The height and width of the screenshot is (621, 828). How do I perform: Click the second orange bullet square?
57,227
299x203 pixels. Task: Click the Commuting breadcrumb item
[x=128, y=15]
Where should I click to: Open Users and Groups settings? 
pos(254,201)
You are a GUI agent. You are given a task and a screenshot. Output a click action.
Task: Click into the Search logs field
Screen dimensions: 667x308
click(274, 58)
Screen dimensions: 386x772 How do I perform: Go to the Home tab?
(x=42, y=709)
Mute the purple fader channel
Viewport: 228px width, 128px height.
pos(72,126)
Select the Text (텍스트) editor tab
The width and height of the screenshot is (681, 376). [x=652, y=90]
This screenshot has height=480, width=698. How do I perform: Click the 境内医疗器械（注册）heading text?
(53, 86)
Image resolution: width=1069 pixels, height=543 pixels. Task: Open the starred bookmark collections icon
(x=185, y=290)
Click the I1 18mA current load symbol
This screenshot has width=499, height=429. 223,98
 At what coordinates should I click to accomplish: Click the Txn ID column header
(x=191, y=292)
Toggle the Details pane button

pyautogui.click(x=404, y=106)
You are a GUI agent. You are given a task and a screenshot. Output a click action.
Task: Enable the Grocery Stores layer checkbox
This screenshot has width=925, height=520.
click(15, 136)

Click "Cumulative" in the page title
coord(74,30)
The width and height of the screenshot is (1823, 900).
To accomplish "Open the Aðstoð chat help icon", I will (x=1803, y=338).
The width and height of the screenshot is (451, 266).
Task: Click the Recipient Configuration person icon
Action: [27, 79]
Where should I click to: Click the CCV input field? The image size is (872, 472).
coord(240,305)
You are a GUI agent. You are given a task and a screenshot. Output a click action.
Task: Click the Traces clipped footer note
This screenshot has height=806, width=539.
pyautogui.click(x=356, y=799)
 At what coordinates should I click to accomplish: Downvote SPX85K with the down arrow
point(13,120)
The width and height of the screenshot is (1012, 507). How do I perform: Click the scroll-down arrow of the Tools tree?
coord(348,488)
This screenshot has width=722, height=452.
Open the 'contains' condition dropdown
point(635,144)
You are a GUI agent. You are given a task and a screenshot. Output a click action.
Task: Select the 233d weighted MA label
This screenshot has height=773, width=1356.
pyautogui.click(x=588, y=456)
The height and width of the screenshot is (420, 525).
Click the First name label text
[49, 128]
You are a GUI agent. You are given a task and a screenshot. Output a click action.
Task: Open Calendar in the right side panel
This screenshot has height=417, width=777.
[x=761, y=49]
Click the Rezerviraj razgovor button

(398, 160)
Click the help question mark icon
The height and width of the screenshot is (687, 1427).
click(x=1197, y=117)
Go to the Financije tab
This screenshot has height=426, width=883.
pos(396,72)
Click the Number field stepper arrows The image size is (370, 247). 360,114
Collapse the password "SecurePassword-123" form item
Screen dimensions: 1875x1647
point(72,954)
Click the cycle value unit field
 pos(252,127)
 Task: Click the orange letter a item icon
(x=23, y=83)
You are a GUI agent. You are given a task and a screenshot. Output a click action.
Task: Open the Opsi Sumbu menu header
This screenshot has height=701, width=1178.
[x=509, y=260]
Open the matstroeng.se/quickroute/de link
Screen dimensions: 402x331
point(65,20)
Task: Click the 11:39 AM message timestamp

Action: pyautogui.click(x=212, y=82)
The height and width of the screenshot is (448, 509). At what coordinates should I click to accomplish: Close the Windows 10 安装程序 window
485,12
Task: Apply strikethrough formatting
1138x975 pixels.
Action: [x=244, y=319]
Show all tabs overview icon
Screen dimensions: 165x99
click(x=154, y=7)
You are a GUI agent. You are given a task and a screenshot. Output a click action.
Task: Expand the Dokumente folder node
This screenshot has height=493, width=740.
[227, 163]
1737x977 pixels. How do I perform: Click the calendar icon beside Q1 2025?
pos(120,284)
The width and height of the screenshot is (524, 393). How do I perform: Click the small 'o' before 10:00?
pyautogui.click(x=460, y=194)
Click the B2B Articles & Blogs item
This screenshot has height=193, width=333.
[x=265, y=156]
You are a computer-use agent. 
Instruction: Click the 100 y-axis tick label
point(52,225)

☆ ☆ ☆ ☆ ☆

■ Aim: Give the entries again, starting with the line that contains "At what coordinates should I click to accomplish: Downvote" and going on through the line that contains "point(635,144)", with "dropdown" replaced by "menu" and nothing else changed.

■ Task output:
 At what coordinates should I click to accomplish: Downvote SPX85K with the down arrow
point(13,120)
The width and height of the screenshot is (1012, 507). How do I perform: Click the scroll-down arrow of the Tools tree?
coord(348,488)
This screenshot has width=722, height=452.
Open the 'contains' condition menu
point(635,144)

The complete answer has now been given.